## [Textauszug]

========================

Vom Pech verfolgt? Nein, vom Schicksal markiert.
Manche Leute gewinnen im Lotto. Andere ziehen das goldene Ticket oder finden das vierblättrige Kleeblatt im Rasenmeer. Ich? Ich habe eine andere Gabe. Eine Superkraft, die sich tief in den Teigschichten meiner Existenz verbirgt. Ich bin der Statistik-Killer. Der menschliche Seismograph der Backkunst.
Da steht sie nun auf dem Kaffeetisch: Die Kirsch-Tarte. Ein Meisterwerk, mit Liebe selbst gebacken. Wir sitzen in vertrauter Runde, in der Familie beisammen, sechs Leute. Es wurde großzügig geplant: Zwölf Stücke. Zwei für jeden. Ein Nachmittag voller Sicherheit, denkt man.
Die erste Runde verläuft ereignislos. Ein munteres Geplapper erfüllt den Raum. Man tauscht die neuesten Geschichten aus. Fotos eines Ausflugs werden gezeigt; man schaut gemeinsam auf Landschaften, lachende Gesichter und ferne Horizonte, deren Bilder man zugeschickt bekommen hat. Die Kaffeetassen klappern im Takt der familiären Vertrautheit. Sechs Leute kauen auf weichem Biskuit und loben die Backkünste. Die Gefahr scheint gebannt. Der Endgegner Kern – vermutlich gar nicht anwesend.
Doch dann… die zweite Runde. Noch sechs Stücke liegen auf der Platte. Man ist gerade in die nächste Erzählung vertieft. Ich greife zu. Mein zweites Stück. Es sieht unschuldig aus, fast schon demütig unter seiner Sahnehaube. Ich führe die Gabel zum Mund, schließe die Augen für diesen Moment vollkommener, süßer Schwerelosigkeit – und dann: Der Kontakt.

========================

(Datenzeilen)

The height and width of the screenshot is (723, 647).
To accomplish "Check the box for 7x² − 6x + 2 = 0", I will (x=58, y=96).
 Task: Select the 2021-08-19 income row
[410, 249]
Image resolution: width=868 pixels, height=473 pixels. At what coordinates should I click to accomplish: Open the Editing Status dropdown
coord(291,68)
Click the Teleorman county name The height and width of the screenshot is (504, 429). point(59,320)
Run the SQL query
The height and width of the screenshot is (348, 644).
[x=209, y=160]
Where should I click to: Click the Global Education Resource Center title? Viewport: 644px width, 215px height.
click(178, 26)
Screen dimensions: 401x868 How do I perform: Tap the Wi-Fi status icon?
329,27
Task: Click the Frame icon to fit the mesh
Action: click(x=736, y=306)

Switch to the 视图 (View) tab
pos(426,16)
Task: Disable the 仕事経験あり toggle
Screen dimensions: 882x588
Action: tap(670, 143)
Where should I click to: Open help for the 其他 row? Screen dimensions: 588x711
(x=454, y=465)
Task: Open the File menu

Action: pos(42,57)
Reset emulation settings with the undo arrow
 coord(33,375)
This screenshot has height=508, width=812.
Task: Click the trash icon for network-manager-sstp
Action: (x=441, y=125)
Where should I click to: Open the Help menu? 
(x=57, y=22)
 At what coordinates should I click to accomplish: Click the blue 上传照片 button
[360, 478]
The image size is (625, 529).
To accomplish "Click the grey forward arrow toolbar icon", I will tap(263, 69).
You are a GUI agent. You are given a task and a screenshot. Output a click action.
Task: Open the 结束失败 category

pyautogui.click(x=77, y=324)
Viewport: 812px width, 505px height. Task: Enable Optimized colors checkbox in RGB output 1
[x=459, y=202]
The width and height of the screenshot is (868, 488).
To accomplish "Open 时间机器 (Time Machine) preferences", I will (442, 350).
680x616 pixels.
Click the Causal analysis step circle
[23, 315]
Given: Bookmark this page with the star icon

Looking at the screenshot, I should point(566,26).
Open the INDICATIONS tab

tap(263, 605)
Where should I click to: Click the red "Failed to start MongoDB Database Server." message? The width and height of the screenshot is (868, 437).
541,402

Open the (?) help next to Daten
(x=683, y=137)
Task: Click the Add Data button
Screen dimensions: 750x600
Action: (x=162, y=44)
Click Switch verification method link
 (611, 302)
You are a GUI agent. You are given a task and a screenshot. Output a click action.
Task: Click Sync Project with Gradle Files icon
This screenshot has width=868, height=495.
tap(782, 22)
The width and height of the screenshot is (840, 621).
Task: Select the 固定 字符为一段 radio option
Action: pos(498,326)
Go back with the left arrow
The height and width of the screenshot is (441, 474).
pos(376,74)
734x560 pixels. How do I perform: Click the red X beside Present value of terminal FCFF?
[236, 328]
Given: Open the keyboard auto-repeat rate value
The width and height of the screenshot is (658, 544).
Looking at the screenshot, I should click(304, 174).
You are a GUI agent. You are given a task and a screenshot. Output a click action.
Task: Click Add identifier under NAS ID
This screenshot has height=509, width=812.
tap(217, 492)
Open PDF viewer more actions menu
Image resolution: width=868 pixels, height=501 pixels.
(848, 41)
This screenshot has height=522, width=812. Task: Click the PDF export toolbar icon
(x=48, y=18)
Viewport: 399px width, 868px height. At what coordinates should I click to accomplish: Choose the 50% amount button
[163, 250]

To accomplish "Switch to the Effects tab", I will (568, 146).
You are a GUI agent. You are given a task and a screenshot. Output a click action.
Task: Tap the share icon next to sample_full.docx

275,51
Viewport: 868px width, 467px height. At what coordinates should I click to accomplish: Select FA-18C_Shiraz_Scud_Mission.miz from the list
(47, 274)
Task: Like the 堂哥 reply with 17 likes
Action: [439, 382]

========================

## [Arbeitsanweisungen]
1. Gib einen Abschnitt aus dem Text über die Kirsch-Tarte wortgetreu wieder: Beginne bei den Worten „Da steht sie“ und höre nach „gar nicht anwesend.“ auf.
2. Nimm den Text über die Kirsch-Tarte nach seinem letzten Satz wieder auf und schreibe ihn fort.
Die Zeilen spielen hierfür keine Rolle.

## [Antworten pro Aufgabe]
1.
Da steht sie nun auf dem Kaffeetisch: Die Kirsch-Tarte. Ein Meisterwerk, mit Liebe selbst gebacken. Wir sitzen in vertrauter Runde, in der Familie beisammen, sechs Leute. Es wurde großzügig geplant: Zwölf Stücke. Zwei für jeden. Ein Nachmittag voller Sicherheit, denkt man.
Die erste Runde verläuft ereignislos. Ein munteres Geplapper erfüllt den Raum. Man tauscht die neuesten Geschichten aus. Fotos eines Ausflugs werden gezeigt; man schaut gemeinsam auf Landschaften, lachende Gesichter und ferne Horizonte, deren Bilder man zugeschickt bekommen hat. Die Kaffeetassen klappern im Takt der familiären Vertrautheit. Sechs Leute kauen auf weichem Biskuit und loben die Backkünste. Die Gefahr scheint gebannt. Der Endgegner Kern – vermutlich gar nicht anwesend.

2.
Kein Krachen. Kein Splittern. Mein Körper reagiert schneller als mein Bewusstsein. Zuerst ist da diese Meldung der Zunge: Alarmstufe Rot. Inmitten von Sahne, Teig und den Eindrücken des letzten Ausflugs tastet sie diesen kleinen, glatten, unnachgiebigen Fremdkörper ab. Ein blinder Passagier in meiner Genusszone.
Und dann folgt die chirurgische Perfektion: Meine Zähne schließen sich. Sie senken sich durch den weichen Teig, tiefer und tiefer, bis sie – genau einen Millimeter vor der Katastrophe – auf den Widerstand treffen. Es ist eine Vollbremsung auf Samt. Meine Kiefermuskulatur erstarrt in perfekter Isometrie. Ich beiße nicht zu. Ich halte ihn nur fest. Ich fixiere den Verräter zwischen den Schneidezähnen wie in einem Schraubstock aus Emaille.
Ich öffne die Augen. Am Tisch herrscht plötzlich Stille. Die Kaffeelöffel stoppen auf halbem Weg. Die Gesichter meiner Familie richten sich auf mich – aber niemand lacht. In ihren Augen liegt dieses fassungslose Staunen. Eine tiefe, ehrfurchtsvolle Ungläubigkeit, die nur entstehen kann, wenn man sich schon ewig kennt. Sie schauen auf meinen Teller, dann in mein Gesicht. „Sag mal… hast du etwa schon wieder einen?“, werde ich leise gefragt.
Sie haben zusammen elf Stücke puren Frieden verspeist. Aber sie wissen: Die Mathematik hat heute einen anderen Plan. Ich bin der statistische Fixpunkt dieser Familie. Elf mal hat das Schicksal gewürfelt – und bei mir blieb die Kugel liegen. Schon wieder.
Man sagt, in manchen Kulturen ist der Kern im Kuchen ein Zeichen für Glück. In meiner Welt bin ich der unangefochtene Seismograph für die kleinen Tücken der Handarbeit. Ich bin der Blitzableiter für diesen einen, winzigen Moment, in dem die Aufmerksamkeit beim Entkernen kurz woanders war. Vielleicht bin ich der Auserwählte. Derjenige, dessen Sensorik fein genug ist, um die Wahrheit zu spüren, noch bevor das Schicksal zuschlagen kann.
Ich befördere den kleinen Stein dezent auf den Rand meines Tellers. Das leise „Pling“ auf dem Porzellan klingt wie ein Gongschlag in der Stille. Er glänzt mich höhnisch an. Ich stoppe den Biss, damit die Welt im Gleichgewicht bleibt. Ich bin der statistische Anker der Kaffeetafel.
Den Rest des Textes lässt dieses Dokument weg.